It's often necessary to access the historical values of some property. But sometimes this history itself needs to be modified in response to retroactive updates. Bitemporal history treats time as two dimensions: actual history records what history should be given perfect transmission of information, while record history captures how our knowledge of history changes.
07 April 2021
When we think of how some property (e.g. your address or salary) changes over time, we usually think of it as a linear sequence of changes. But surprisingly often, it can get rather more tangled than that, in a way that can often confuse computerized records.
I can illustrate all this with a simple example:
- We are handling payroll for our company. We run the payroll for our company on February 25, and our employee Sally is paid according to her monthly salary of $6000.
- On March 15 we get an apologetic letter from HR telling us that, on February 15th, Sally got a pay raise to $6500.
So what should we answer when we're asked what Sally's salary was on February 25? In one sense we should answer $6500, since we know now that that was the rate. But often we cannot ignore that on Feb 25 we thought the salary was $6000, after all that's when we ran payroll. We printed a check, sent it to her, and she cashed it. These all occurred based on the amount that her salary was. If the tax authorities asked us for her salary on Feb 25, this becomes important.
The Two Dimensions
I find I can make sense of much of this tangle by thinking of time as two dimensions - hence the term “bitemporal”. One dimension is the actual history of Sally's salary, which I'll illustrate by sampling on the 25th of each month, since that's when payroll runs.
The second dimension comes in as we ask what did we think Sally's salary history was on February 25? On February 25th we hadn't got the letter from HR, so we thought her salary was always $6000. There is a difference between the actual history, and our record of the history.
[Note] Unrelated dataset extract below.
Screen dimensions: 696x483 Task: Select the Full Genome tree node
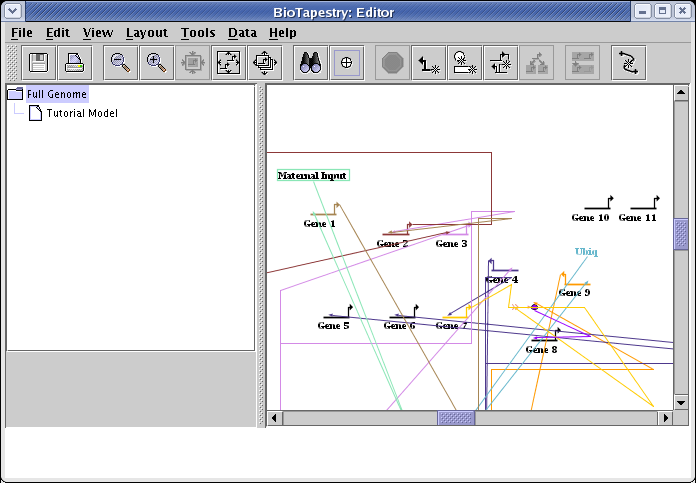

We can show this by adding new dates to our table
|record date||actual date||salary|
|Jan 25||Jan 25||6000|
|Feb 25||Jan 25||6000|
|Mar 25||Jan 25||6000|
|Feb 25||Feb 25||6000|
|Mar 25||Feb 25||6500|
|Mar 25||Mar 25||6500|
I'm using the terms actual and record history for the two dimensions. You may also hear people using the terms valid, or effective (for actual) and transaction (for record).
I read the rows of this table by saying something like "on Mar 25th, we thought Sally's salary on Feb 25th was $6500". Using this way of thinking, I can look at the earlier table of Sally's actual history, and say that more precisely it's Sally's actual history as known (recorded) on March 25.
In programming terms, If I want to know Sally's
salary, and I have no history, then I can get it with something like
sally.salary. To add support for (actual) history I need to use
sally.salaryAt('2021-02-25'). In a bitemporal world I need
Another way to visualize this is to make a plot where the x axis is actual time and the y axis is record time. I shade the region according to the salary level. (The shape of the plot is triangular since there's we're not trying to record future values.)
With this plot, I can make a table for how actual history changes with each run of payroll on the 25th. We see that the Feb 25 payroll ran at a time when Sally had no raise, but when the Mar 25 payroll ran, the raise was known.
Changing the Retroactive Change
Now consider another communication from HR
- April 5: Sorry there was an typo in our previous email. Sally's raise on Feb 15 was to $6400. Sorry for the inconvenience.
This is the kind of change that makes angels weep. But when we think of it terms of bitemporal history, it's not that difficult to understand. Here's the plot with this new bit of information.
The horizontal lines, used for the payrols, represent the actual history at a certain point in record time. On April 25 we know Sally's salary increased from $6000 to $6400 on February 15. In that perspective, we never see Sally's $6500 salary because it was never true.
Looking at the diagram, what does a vertical line mean?
This represents our knowledge of the value at a certain date. The table indicates the recorded salary for February 25th, as our knowledge changed over time.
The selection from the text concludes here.